On aborde cette question dans le chapitre politique de notre livre (p.235, NDI). Mais c’est du Politique qu’il s’agit, avec un grand P. C’est-à-dire que quand on prend conscience de tout cela, quand on le ressent et qu’on a envie de faire des choses, il faut agir collectivement et là on en vient à la dimension politique au sens large. A ce niveau là, pas de souci, nous souhaitons participer à l’organisation collective de ce qui nous arrive. Ce n’est pas du tout une question d’étiquettes, de partis, etc. Et la collapsologie s’interroge sur les modes d’organisations qui ont mené à un effondrement ou ont survécu à un effondrement. On est vraiment dans la recherche des modes d’organisation. C’est ça la posture.
Après, au niveau politique avec un petit p, telle qu’on la pratique, les mains dans le cambouis, moi je pense que la démocratie représentative est largement responsable de ce qui nous arrive et est incapable de le résoudre, de faire face à l’effondrement. Et donc, il faut faire évoluer tout ça. Ce qui ne veut pas dire qu’il faut faire table rase, on est là aussi pour dialoguer avec les politiques.

AG : Si l’on considère par exemple les propositions encore prudentes et balbutiantes faites par la Région wallonne pour améliorer la participation : considérez-vous que cela va dans le bon sens par rapport aux constats ?

PS : Non. Non ! Mais le constat est carrément inimaginable, ça nous dépasse. Ce n’est pas du tout gérable par notre « petite politique ». On est à 10.000 lieux de là. C’est pas, mais alors pas du tout le bon outil pour aller de l’avant. En fait, ce qui est délicat c’est que l’on est dans la recherche de nouveaux modes d’organisation, de nouvelles manières de faire, et ça foisonne. On le voit par exemple avec le mouvement « Nuit debout », en France, les nouveaux mouvements citoyens, etc. Dans cet enthousiasme et dans le décrochage entre les élites et la base. La collapsologie c’est juste l’étude de ça. Nous, on n’est pas une force de persuasion ou quoi, juste, on observe que par exemple le décrochage entre l’élite et la base est un des signes d’effondrement. Et donc, personnellement je ne crois pas que c’est par une accentuation des mêmes recettes que l’on va à la fois changer les choses et raccrocher les wagons, se réconcilier avec la base. Pour moi, il y a un travail de re-création d’un nouveau mode d’organisation. Et ça passe par une remise en question d’à peu près tout. Et c’est très difficile, je l’entends, pour un homme politique qui a été élu par ce système, de changer les choses de l’intérieur. Je pense qu’il y a à la fois du déni et de l’impuissance à agir de leur part. Et même s’ils comprennent, s’ils sont sympathisants de la chose, je pense qu’il y en a beaucoup qui ont les mains liées. Et donc on en revient à la question du pouvoir citoyen. Ce qui fait bouger les choses radicalement ce sont les citoyens, pas les politiques. Les citoyens font bouger les choses, et puis les politiques bougent un peu.
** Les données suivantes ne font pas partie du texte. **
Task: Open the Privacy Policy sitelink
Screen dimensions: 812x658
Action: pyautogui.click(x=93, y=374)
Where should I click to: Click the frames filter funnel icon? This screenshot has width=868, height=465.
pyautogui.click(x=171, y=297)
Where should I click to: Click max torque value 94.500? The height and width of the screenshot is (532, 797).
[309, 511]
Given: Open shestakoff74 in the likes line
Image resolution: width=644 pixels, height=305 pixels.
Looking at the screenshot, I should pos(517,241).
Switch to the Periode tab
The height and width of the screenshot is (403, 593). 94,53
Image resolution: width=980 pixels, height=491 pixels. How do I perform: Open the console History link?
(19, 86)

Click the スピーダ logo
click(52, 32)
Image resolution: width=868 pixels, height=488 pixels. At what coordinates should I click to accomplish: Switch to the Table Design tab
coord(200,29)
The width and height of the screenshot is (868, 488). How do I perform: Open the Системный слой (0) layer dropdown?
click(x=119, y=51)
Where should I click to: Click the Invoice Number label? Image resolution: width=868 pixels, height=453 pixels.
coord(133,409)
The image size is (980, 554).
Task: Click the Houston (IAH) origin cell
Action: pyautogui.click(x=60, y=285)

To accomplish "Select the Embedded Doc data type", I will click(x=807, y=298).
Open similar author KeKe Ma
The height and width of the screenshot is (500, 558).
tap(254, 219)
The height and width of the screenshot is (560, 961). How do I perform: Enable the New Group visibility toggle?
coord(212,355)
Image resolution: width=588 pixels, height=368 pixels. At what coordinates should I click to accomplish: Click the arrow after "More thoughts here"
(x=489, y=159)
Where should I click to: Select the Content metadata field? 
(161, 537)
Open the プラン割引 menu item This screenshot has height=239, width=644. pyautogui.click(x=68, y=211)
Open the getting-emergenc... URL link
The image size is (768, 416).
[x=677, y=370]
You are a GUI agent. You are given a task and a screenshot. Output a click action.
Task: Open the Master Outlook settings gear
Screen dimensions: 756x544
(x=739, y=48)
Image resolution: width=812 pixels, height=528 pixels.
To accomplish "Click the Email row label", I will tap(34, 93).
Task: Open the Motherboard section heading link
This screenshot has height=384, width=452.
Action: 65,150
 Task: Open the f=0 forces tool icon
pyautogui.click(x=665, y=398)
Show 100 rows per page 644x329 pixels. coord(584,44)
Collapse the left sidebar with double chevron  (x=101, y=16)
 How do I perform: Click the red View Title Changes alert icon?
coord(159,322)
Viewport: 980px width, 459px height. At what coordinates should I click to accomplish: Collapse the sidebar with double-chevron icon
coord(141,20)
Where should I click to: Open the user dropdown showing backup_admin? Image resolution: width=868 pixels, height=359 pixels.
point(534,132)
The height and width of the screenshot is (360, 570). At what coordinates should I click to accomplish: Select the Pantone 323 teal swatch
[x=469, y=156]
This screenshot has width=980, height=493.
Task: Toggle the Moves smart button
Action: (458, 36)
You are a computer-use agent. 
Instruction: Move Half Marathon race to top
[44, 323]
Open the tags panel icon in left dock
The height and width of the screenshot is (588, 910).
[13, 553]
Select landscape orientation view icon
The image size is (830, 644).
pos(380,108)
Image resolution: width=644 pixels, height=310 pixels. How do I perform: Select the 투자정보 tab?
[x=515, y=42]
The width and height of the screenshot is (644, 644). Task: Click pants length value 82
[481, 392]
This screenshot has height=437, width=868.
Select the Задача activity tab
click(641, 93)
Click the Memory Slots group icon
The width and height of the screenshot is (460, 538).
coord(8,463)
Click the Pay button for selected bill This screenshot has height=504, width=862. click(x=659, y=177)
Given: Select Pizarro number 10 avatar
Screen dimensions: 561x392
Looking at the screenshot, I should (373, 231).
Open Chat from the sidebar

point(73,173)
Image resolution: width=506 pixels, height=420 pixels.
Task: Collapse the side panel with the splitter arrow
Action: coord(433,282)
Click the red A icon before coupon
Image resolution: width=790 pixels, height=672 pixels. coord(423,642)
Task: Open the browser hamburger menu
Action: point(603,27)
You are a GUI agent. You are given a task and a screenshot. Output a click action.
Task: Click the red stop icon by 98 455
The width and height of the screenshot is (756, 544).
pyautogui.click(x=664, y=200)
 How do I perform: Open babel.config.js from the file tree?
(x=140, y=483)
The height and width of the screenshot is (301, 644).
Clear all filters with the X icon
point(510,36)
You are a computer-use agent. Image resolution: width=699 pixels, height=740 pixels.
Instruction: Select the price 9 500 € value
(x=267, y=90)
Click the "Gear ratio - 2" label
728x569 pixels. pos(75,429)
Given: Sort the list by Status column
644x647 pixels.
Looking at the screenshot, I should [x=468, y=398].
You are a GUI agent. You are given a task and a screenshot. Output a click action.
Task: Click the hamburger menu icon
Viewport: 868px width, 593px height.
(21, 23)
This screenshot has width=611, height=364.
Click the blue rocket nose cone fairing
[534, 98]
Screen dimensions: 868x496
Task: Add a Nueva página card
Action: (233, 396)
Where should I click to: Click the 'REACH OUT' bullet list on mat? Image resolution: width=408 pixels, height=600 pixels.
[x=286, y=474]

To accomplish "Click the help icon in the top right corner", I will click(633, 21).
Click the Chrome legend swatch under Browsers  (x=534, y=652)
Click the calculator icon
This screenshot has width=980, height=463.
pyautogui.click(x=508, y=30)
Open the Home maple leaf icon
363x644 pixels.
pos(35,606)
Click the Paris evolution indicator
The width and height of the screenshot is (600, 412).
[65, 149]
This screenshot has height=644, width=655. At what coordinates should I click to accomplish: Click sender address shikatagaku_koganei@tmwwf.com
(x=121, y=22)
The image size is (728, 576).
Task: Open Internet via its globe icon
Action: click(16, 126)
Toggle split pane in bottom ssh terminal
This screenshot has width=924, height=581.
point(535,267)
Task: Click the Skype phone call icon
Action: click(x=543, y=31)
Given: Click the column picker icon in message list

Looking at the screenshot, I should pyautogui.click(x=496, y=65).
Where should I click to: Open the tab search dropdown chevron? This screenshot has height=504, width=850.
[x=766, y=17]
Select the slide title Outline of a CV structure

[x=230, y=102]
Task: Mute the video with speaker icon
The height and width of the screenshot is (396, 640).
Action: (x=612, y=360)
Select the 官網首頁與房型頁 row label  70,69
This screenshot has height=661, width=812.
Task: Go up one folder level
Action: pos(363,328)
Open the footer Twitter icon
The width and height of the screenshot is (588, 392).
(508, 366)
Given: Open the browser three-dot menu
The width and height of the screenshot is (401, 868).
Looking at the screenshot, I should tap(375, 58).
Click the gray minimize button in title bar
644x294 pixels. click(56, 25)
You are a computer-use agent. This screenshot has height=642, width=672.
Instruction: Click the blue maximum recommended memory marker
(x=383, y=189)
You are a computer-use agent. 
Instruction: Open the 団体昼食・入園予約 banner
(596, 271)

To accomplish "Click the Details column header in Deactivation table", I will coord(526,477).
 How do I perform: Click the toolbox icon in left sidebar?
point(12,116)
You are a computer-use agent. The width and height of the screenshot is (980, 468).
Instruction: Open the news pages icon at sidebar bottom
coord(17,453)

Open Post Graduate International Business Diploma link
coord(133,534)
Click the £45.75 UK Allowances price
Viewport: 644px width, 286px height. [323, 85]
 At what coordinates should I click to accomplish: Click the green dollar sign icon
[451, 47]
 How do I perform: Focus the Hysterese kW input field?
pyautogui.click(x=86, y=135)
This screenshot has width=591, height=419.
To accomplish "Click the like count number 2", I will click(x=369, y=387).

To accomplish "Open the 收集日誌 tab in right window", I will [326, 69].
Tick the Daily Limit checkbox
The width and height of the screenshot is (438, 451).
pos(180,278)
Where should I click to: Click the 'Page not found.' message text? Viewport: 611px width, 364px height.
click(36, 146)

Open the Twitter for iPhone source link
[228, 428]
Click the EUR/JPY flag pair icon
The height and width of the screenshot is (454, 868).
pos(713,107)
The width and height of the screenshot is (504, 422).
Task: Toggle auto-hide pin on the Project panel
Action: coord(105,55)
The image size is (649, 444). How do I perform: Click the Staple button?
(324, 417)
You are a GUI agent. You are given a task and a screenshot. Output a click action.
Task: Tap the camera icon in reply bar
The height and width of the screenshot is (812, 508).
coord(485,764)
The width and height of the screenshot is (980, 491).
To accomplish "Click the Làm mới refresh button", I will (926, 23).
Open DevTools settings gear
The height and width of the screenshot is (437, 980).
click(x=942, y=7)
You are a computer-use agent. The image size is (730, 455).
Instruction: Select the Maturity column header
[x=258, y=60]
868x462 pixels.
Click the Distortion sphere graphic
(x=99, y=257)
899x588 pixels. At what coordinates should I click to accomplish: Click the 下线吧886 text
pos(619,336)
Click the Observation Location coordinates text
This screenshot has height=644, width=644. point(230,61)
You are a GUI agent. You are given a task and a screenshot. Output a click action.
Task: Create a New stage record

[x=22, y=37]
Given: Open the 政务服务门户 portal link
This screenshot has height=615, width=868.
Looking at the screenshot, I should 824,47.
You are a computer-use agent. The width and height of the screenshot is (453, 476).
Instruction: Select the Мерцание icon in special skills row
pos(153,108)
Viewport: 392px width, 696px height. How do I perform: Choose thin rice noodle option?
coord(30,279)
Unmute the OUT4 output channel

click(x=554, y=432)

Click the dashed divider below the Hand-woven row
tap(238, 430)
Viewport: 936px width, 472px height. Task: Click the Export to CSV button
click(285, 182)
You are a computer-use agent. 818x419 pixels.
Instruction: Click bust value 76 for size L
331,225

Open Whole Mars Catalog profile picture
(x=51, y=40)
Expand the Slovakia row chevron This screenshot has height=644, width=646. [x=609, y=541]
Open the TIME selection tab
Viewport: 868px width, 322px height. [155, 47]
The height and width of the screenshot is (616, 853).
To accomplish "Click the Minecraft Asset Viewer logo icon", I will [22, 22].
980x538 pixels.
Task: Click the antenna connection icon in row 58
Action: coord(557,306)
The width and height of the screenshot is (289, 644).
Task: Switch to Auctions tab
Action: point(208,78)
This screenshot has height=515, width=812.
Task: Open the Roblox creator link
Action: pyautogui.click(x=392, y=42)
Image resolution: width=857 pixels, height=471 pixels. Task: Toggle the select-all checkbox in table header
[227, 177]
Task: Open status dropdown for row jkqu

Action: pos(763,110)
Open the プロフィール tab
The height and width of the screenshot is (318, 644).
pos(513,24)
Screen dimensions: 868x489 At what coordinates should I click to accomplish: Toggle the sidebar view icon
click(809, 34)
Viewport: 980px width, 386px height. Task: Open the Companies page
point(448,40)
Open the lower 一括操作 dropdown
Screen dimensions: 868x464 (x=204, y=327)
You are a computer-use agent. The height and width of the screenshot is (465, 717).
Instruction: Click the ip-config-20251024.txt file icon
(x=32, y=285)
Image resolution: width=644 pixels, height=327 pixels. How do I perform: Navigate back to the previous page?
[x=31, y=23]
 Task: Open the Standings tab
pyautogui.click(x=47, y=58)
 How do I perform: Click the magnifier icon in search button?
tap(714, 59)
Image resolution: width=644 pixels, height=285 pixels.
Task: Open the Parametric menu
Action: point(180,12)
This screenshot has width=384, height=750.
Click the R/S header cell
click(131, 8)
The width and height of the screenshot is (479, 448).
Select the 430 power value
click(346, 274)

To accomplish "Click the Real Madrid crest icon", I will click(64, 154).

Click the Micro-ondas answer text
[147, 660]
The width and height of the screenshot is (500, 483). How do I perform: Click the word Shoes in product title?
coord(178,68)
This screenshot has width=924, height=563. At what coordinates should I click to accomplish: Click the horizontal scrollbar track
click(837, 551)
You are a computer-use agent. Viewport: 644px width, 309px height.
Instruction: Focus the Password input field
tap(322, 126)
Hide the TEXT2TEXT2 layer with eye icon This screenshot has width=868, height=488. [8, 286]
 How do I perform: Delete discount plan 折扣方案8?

AG : Et au niveau de « comment les interpeller », quelles actions concrètes pourrait-on imaginer ?

PS : Nous nos actions, c’est écrire et parler. C’est aussi une question de rapport de force et de seuil de basculement. Les événements parleront d’eux-mêmes. C’est à dire que chaque cassure, chaque catastrophe apportera un peu plus de poids à nos arguments (malheureusement) jusqu’au moment où il y aura des fissures, des craquements qui permettent vraiment de changer les choses au niveau politique. Une dernière chose qui me tient à coeur concerne les hommes politiques belges qui, d’expérience, sont très accessibles. Je pense qu’il y a un travail à faire pour qu’ils ressentent les choses, pas qu’ils comprennent uniquement. Donc, je lance un appel à organiser des ateliers ou des rencontres pour vraiment aller sur le terrain des émotions et des sentiments, pas rester uniquement dans la tête.

AG : Aurais-tu l’une ou l’autre proposition de lecture recommandée pour mes collègues ?

Vu le haut niveau intellectuel de votre structure, je vous propose d’aller plus dans des lectures sensibles, qui parlent au cœur et pas à la tête…

Par exemple :
• Ecopsychologie pratique et rituels pour la Terre : Retrouver un lien vivant avec la nature de Molly Young Brown et Joanna Macy
• L’effondrement. Petit guide de résilience en temps de crise par Caroliyn Baker
• Comment la terre s’est tue. Pour une écologie des sens par David Abram (voir recension ici)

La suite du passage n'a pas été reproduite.